Constituição Federal, art. 5º XLIX [Comentário: A PCr percebe nos estados onde ASPs/APs ou a polícia militar portam ou usam armas de fogo no cotidiano que este fato constitui uma contínua agressão e tortura psicológica que só revolta os presos e contribui para um clima mais perigoso e que dificulta que os internos se recuperem].
Lei de Execução Penal [LEP] – Lei 7.210/84 (confira na Exposição dos Motivos da Lei de Execução Penal do 9/5/83 quanto ao conteúdo e espírito dos itens 13-14, 20-22, 63-76), e que cita no item 22 que “la ejecución penal humanizada no sólo no pone em peligro la seguridad y el orden estadal, sino todo lo contrário. Mientras la ejecución penal humanizada es un apoyo del orden y la seguridad estadal, una ejecución penal deshumanizada atenta precisamente contra la seguridad estadal”(Hilde Kaufmann: Principios para la reforma de la ejecución penal, Buenos Aires, 1977, p.55).
Manual para servidores penitenciários do Internacional Centre for Prison Studies- Londres/Ministério da Justiça “Administração Penitenciária: Uma Abordagem de Direitos Humanos” (Londres: 2002, edição brasileira: 2004) que fala da natureza não-policial do sistema
penitenciário – pág.27s., 38 -, e que “Não é prática recomendada que os servidores penitenciários que trabalham diretamente com os presos portem armas”.
[Estatuto da Polícia do Brasil: referente à vigilância externa, exclusivamente, como atribuição da polícia militar, fora de casos de rebeliões e revistas do tipo “pente fino” preventivas em caso de rebeliões].
B:
A posição da coordenação da PCr Nacional, e também a minha, como coordenador nacional, decorrem do reconhecimento da importância dessas normas acima mencionados e de experiências, visões e avaliações como apresentadas a seguir:
1. O estado de São Paulo criou em 2003 uma Guarda Penitenciária armada. Esta substitui os PMs (Polícia Militar) nas muralhas e o segundo passo é que esta Guarda assuma também o serviço de escolta às transferências dos presos para o fórum, hospital ou outras unidades prisionais. Esta Guarda não pertence à Secretaria de Segurança Pública, mas à Secretaria de Administração Penitenciária [Sub-Secretaria da Secretaria da Justiça (e de DH) em alguns estados], à qual são subordinados desde sempre os Agentes Prisionais – não armados - de Segurança e Disciplina [ASP/AP].

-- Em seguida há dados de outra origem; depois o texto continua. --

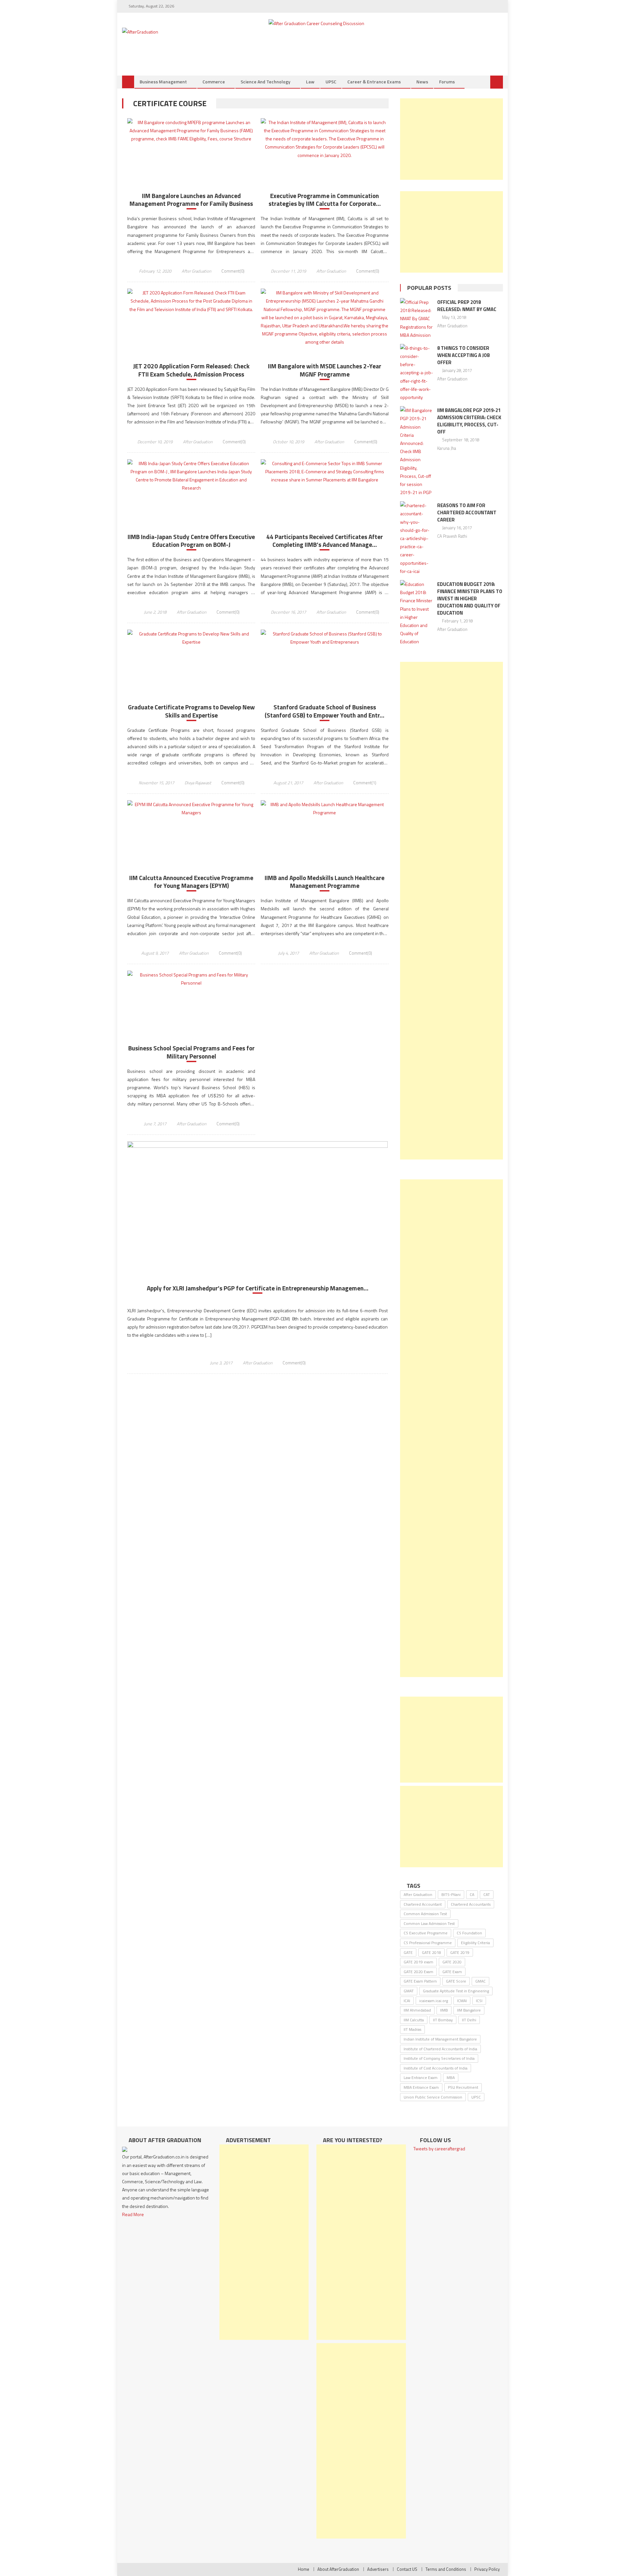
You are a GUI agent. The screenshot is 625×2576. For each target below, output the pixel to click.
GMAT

A Guarda Penitenciária (armada) do estado de São Paulo é proibida de agir dentro dos presídios,
mas deve fazer a segurança “externa” e eventualmente escoltas, no sentido de que nenhum preso possa fugir. Isto significa que temos em São Paulo agora dois tipos de Agentes de Segurança Penitenciária, os não armados e os armados. Ambos pertencem à mesma Secretaria do Estado. Com isto, os diversos serviços necessários num presídio se completam, hoje em dia, de forma muito mais fácil e harmônica do que antes, quando os PMs fizeram o trabalho de segurança externa. Antes, quando os funcionários de segurança externa eram os PMs, estes não deviam obediência o Secretário do Estado da Administração Penitenciária ou ao diretor do presídio, uma vez que respondiam à outra Secretaria. Então sua colaboração dependia, ao mesmo tempo e numa certa dose, também do seu bom humor, de sua boa vontade. Houve menos cooperação e mais conflitos ou faltas, tanto administrativas como entre os presos e os funcionários PMs da muralha. Esses conflitos se intensificaram muito mais ainda quando os presos doentes eram transportados para o hospital. Antes, no estado de São Paulo, muitas vezes eram alocados a um presídio aqueles soldados da PM, que já não tinham prestado para outro serviço e incorreram em faltas disciplinares. O serviço na penitenciária era uma espécie de castigo. Hoje, os guardas da muralha estão hierarquicamente submetidos ao diretor do presídio e sua Secretaria de Estado, da forma como também os outros funcionários do sistema penitenciário o são. Logo, quando tiver um problema de relacionamento entre os funcionários internos, ou os presos, com os agentes de muralha, a própria Secretaria e/ou o próprio diretor apuram e/ou resolvem de modo muito mais fácil e rápido. Outrossim, a formação para a Guarda Penitenciária não é somente policial, mas é realizada dentro dos objetivos da LEP. Isto é, a formação e critérios de admissão dos guardas seguem a nova filosofia penitenciária que tenta ser humanista. Acabou a história e prática de que quem não prestou em outro lugar por irresponsabilidades é destinado para trabalhar no presídio.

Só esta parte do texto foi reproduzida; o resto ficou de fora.